Updates in the Diagnosis and Treatment of PCOS


37 International Organizations present in 71 countries contributed to newer research to help improve our ability to diagnose and update our treatment approach to infertility when it comes to Polycystic Ovarian Syndrome.


Updates for Diagnosis:


1. Screen for congenital adrenal hyperplasia before diagnosing PCOS by doing a blood test for 17-hydroxyprogesterone in the follicular phase (prior to ovulation)


2. When checking for increased testosterone always use free-testosterone (not attached to albumin or SHBG proteins), bioavailable testosterone (free testosterone + testosterone attached to albumin), or free-androgen index only


3. If the Patient is using a birth control pill, this will increase sex-hormone binding globulin and therefore decrease testosterone available for blood tests. Ask Patient to discontinue birth control pill for at least 3 months (!!!) before testing for the above mentioned testosterone blood tests


4. For adolescent women (<18 years of age) who have irregular menstrual cycles for more than 2 years since onset of menarche (irregular cycles defined as longer than 35 days or shorter than 21 days) consider diagnosing PCOS with appropriate tests and screening


5. Ultrasounds that show polycystic ovaries have not been shown as specific tests to accurately diagnose PCOS, therefore ultrasounds are not recommended for adolescent women, rather the use of above mentioned tests and symptom screening should be used to diagnose PCOS

Updated Treatment Guidelines for PCOS


1. First-Line-Therapy should be Lifestyle, Dietary, and Exercise Changes:

*Below recommendations are to help support weight loss in Women with a BMI > 25kg/m2 and prevent weight gain in Women with BMI < 25kg/m2*

  • Reduce caloric intake and choose healthy foods (regardless of with macronutrients compromise the diet)

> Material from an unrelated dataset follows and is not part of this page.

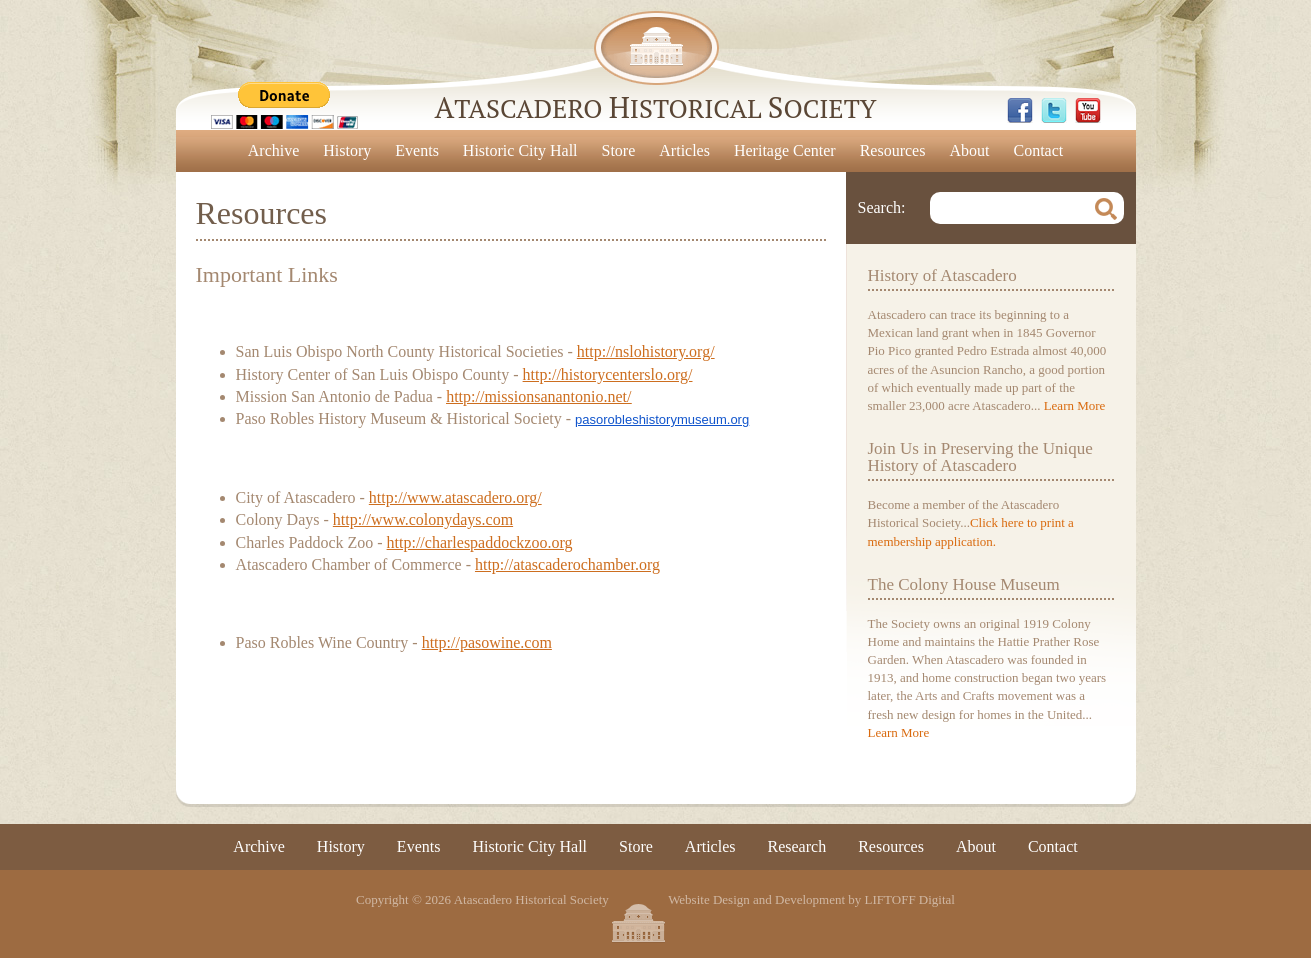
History (347, 150)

  • Monitor caloric intake and keep target total caloric intake in a day below average daily expenditure

  • It is the joint responsibility of all healthcare providers seeing patient to support healthy weight loss, a referral to a dietician should be considered if needed

  • 150 minutes of exercise should be done every week as this helps to support metabolic function in Women with PCOS

  • For best clinical outcomes: 90/150 minutes of weekly exercise should be high-intensity or moderate-intensity (60-90% of maximum heart rate)

2. Second line treatment: Clomiphene citrate (clomid) Or Aromatase Inhibitors (with caution - i.e. letrozole (femara)


3. Clomid + Metformin or


4. Metformin (if BMI < 30kg/m2)


5. Gonadotropins (medications commonly used in IVF or IUI)


6. Surgical Intervention (i.e. bariatric)


This article is in no way a replacement for medical advice or medical care, it is advised that anyone concerned about their Health should speak with their Naturopathic Doctor.